N.B.: NF1 can be used also to measure the resemblance of partitions obtained applying different algorithms to the same graph.
If you use our algorithm please cite the following works:
Rossetti, Giulio; Pappalardo, Luca; Rinzivillo, Salvatore "A novel approach to evaluate community detection algorithms on ground truth" 7th Workshop on Complex Networks, Springer-Verlag, 2016.
The NF1 score can be computed using a standalone interface as well as within a python script.

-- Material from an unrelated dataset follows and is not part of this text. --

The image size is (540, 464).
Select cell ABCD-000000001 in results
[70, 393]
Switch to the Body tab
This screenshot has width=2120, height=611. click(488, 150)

To install the nf1 package use pip
pip install nf1
The following command line has to be used from the shell:
NF1_evaluate community_file ground_truth_file [--plot output_filename] [--maxpts points_to_plot] [--title plot_title]
Where:
community_file: is the file containing the community identified by a Community Discovery algorithm;
ground_truth_file: is the file containing the ground-truth community;
output_filename: defines the plot filename (optional, if not specified the plot will not be generated);
points_to_plot: defines the number of points to plot (optional – if not specified all the points will be plotted);
plot_title: defines the plot title (optional).
The script expects as minimal inputs two text files containing community descriptions. Each line of the input files should identify a single community as a list of node ids (the accepted separator are: tab, space, comma).
Community file example:
(0,1,2,3)
(5,6,7,8)
(1,6,3)
Python code example
from nf1 import NF1
import networkx as nx
from networkx.algorithms import community
g = nx.karate_club_graph()
kclique = list(community.k_clique_communities(g, 4))

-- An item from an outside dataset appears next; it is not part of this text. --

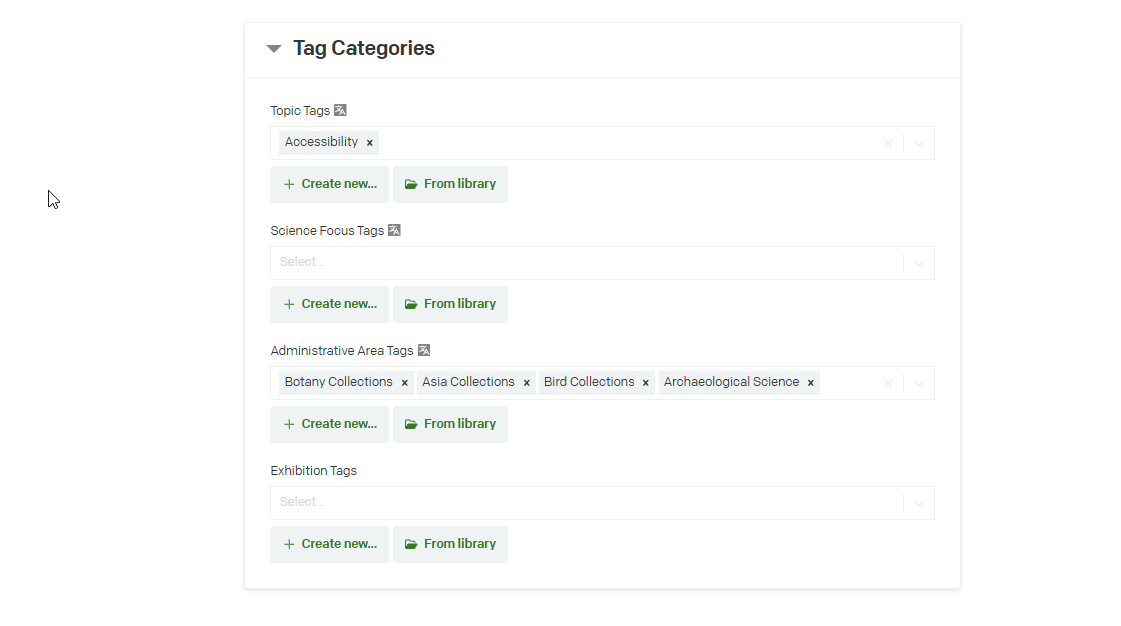Create new Administrative Area Tag
1121x626 pixels.
tap(329, 424)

kcoms = [tuple(x) for x in kclique]
lp = list(community.label_propagation_communities(g))
lpcoms = [tuple(x) for x in lp]
# Computing the NF1 scores and statistics
nf = NF1(lpcoms, kcoms)
results = nf.summary()
print(results['scores'])
print(results['details'])
# Visualising the Precision-Recall density scatter-plot
nf.plot()
In order to avoid biased evaluations be sure to comply with the following rules:
- A community must be composed by at least 3 nodes.
- No nested communities: a community must not be a proper subset of another community.